━━ EXCERPTED RECORDS

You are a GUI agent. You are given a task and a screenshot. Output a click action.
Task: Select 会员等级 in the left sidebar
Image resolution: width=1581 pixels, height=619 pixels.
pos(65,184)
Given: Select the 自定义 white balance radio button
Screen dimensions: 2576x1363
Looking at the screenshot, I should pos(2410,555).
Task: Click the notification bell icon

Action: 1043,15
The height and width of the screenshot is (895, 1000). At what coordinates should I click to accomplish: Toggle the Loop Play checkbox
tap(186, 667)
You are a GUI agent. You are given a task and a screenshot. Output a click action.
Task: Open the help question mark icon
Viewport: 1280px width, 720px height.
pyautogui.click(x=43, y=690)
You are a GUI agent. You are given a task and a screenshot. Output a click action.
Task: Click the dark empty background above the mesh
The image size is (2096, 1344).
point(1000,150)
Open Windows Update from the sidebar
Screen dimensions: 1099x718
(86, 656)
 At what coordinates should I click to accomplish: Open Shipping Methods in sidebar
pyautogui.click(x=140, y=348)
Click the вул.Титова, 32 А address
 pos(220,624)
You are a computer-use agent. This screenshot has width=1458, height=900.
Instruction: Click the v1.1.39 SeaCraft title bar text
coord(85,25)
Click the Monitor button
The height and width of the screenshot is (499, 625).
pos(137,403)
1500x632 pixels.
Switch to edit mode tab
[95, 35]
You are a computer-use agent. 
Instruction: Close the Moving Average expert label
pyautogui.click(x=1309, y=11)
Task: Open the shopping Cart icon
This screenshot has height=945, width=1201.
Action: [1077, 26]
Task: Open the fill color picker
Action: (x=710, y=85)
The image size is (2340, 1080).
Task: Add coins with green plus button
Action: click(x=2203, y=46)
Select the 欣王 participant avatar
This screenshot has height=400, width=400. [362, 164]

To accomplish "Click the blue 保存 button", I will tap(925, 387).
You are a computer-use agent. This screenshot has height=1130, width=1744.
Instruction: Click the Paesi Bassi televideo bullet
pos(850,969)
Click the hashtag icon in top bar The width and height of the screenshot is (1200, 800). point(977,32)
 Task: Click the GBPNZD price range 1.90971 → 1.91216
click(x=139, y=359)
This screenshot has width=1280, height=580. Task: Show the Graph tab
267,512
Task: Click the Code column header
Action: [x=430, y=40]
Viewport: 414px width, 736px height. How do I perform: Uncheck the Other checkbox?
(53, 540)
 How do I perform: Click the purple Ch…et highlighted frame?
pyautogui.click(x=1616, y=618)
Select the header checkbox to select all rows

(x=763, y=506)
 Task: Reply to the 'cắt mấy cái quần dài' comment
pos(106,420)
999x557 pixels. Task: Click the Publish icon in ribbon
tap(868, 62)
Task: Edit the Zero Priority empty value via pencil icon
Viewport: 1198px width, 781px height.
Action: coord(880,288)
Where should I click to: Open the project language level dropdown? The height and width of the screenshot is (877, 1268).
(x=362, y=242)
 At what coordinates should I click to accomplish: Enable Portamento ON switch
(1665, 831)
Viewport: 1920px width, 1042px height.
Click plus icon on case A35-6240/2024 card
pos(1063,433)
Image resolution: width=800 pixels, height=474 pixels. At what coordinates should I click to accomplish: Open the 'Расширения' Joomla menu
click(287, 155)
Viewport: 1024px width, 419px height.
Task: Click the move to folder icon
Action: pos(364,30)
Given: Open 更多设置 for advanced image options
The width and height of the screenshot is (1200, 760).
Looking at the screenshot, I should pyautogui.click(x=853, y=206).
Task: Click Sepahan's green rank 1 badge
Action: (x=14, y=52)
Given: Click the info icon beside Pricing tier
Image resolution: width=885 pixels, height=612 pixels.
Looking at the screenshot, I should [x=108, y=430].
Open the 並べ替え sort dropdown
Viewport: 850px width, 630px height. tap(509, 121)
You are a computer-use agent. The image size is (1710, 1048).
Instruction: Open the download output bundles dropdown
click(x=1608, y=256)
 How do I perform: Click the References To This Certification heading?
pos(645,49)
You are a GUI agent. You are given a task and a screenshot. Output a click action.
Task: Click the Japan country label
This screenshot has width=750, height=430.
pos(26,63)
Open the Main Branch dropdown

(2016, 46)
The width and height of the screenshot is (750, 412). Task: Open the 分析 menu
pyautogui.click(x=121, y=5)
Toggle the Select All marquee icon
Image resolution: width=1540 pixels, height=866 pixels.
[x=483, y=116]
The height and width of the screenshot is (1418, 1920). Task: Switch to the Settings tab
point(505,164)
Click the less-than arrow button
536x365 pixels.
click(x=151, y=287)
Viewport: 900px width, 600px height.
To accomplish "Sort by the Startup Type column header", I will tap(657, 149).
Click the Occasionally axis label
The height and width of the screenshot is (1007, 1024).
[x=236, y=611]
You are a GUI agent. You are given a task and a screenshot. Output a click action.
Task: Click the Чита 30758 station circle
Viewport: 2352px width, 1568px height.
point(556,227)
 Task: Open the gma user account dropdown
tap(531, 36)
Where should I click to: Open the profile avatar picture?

━━━━

**OBJECTIVE**
Extract every line of the records above verbatim, from the first record through the last, without altering any character.

**RESPONSE**
You are a GUI agent. You are given a task and a screenshot. Output a click action.
Task: Select 会员等级 in the left sidebar
Image resolution: width=1581 pixels, height=619 pixels.
pos(65,184)
Given: Select the 自定义 white balance radio button
Screen dimensions: 2576x1363
Looking at the screenshot, I should pos(2410,555).
Task: Click the notification bell icon

Action: 1043,15
The height and width of the screenshot is (895, 1000). At what coordinates should I click to accomplish: Toggle the Loop Play checkbox
tap(186, 667)
You are a GUI agent. You are given a task and a screenshot. Output a click action.
Task: Open the help question mark icon
Viewport: 1280px width, 720px height.
pyautogui.click(x=43, y=690)
You are a GUI agent. You are given a task and a screenshot. Output a click action.
Task: Click the dark empty background above the mesh
The image size is (2096, 1344).
point(1000,150)
Open Windows Update from the sidebar
Screen dimensions: 1099x718
(86, 656)
 At what coordinates should I click to accomplish: Open Shipping Methods in sidebar
pyautogui.click(x=140, y=348)
Click the вул.Титова, 32 А address
 pos(220,624)
You are a computer-use agent. This screenshot has width=1458, height=900.
Instruction: Click the v1.1.39 SeaCraft title bar text
coord(85,25)
Click the Monitor button
The height and width of the screenshot is (499, 625).
pos(137,403)
1500x632 pixels.
Switch to edit mode tab
[95, 35]
You are a computer-use agent. 
Instruction: Close the Moving Average expert label
pyautogui.click(x=1309, y=11)
Task: Open the shopping Cart icon
This screenshot has height=945, width=1201.
Action: [1077, 26]
Task: Open the fill color picker
Action: (x=710, y=85)
The image size is (2340, 1080).
Task: Add coins with green plus button
Action: click(x=2203, y=46)
Select the 欣王 participant avatar
This screenshot has height=400, width=400. [362, 164]

To accomplish "Click the blue 保存 button", I will tap(925, 387).
You are a computer-use agent. This screenshot has height=1130, width=1744.
Instruction: Click the Paesi Bassi televideo bullet
pos(850,969)
Click the hashtag icon in top bar The width and height of the screenshot is (1200, 800). point(977,32)
 Task: Click the GBPNZD price range 1.90971 → 1.91216
click(x=139, y=359)
This screenshot has width=1280, height=580. Task: Show the Graph tab
267,512
Task: Click the Code column header
Action: [x=430, y=40]
Viewport: 414px width, 736px height. How do I perform: Uncheck the Other checkbox?
(53, 540)
 How do I perform: Click the purple Ch…et highlighted frame?
pyautogui.click(x=1616, y=618)
Select the header checkbox to select all rows

(x=763, y=506)
 Task: Reply to the 'cắt mấy cái quần dài' comment
pos(106,420)
999x557 pixels. Task: Click the Publish icon in ribbon
tap(868, 62)
Task: Edit the Zero Priority empty value via pencil icon
Viewport: 1198px width, 781px height.
Action: coord(880,288)
Where should I click to: Open the project language level dropdown? The height and width of the screenshot is (877, 1268).
(x=362, y=242)
 At what coordinates should I click to accomplish: Enable Portamento ON switch
(1665, 831)
Viewport: 1920px width, 1042px height.
Click plus icon on case A35-6240/2024 card
pos(1063,433)
Image resolution: width=800 pixels, height=474 pixels. At what coordinates should I click to accomplish: Open the 'Расширения' Joomla menu
click(287, 155)
Viewport: 1024px width, 419px height.
Task: Click the move to folder icon
Action: pos(364,30)
Given: Open 更多设置 for advanced image options
The width and height of the screenshot is (1200, 760).
Looking at the screenshot, I should pyautogui.click(x=853, y=206).
Task: Click Sepahan's green rank 1 badge
Action: (x=14, y=52)
Given: Click the info icon beside Pricing tier
Image resolution: width=885 pixels, height=612 pixels.
Looking at the screenshot, I should [x=108, y=430].
Open the 並べ替え sort dropdown
Viewport: 850px width, 630px height. tap(509, 121)
You are a computer-use agent. The image size is (1710, 1048).
Instruction: Open the download output bundles dropdown
click(x=1608, y=256)
 How do I perform: Click the References To This Certification heading?
pos(645,49)
You are a GUI agent. You are given a task and a screenshot. Output a click action.
Task: Click the Japan country label
This screenshot has width=750, height=430.
pos(26,63)
Open the Main Branch dropdown

(2016, 46)
The width and height of the screenshot is (750, 412). Task: Open the 分析 menu
pyautogui.click(x=121, y=5)
Toggle the Select All marquee icon
Image resolution: width=1540 pixels, height=866 pixels.
[x=483, y=116]
The height and width of the screenshot is (1418, 1920). Task: Switch to the Settings tab
point(505,164)
Click the less-than arrow button
536x365 pixels.
click(x=151, y=287)
Viewport: 900px width, 600px height.
To accomplish "Sort by the Startup Type column header", I will tap(657, 149).
Click the Occasionally axis label
The height and width of the screenshot is (1007, 1024).
[x=236, y=611]
You are a GUI agent. You are given a task and a screenshot. Output a click action.
Task: Click the Чита 30758 station circle
Viewport: 2352px width, 1568px height.
point(556,227)
 Task: Open the gma user account dropdown
tap(531, 36)
Where should I click to: Open the profile avatar picture?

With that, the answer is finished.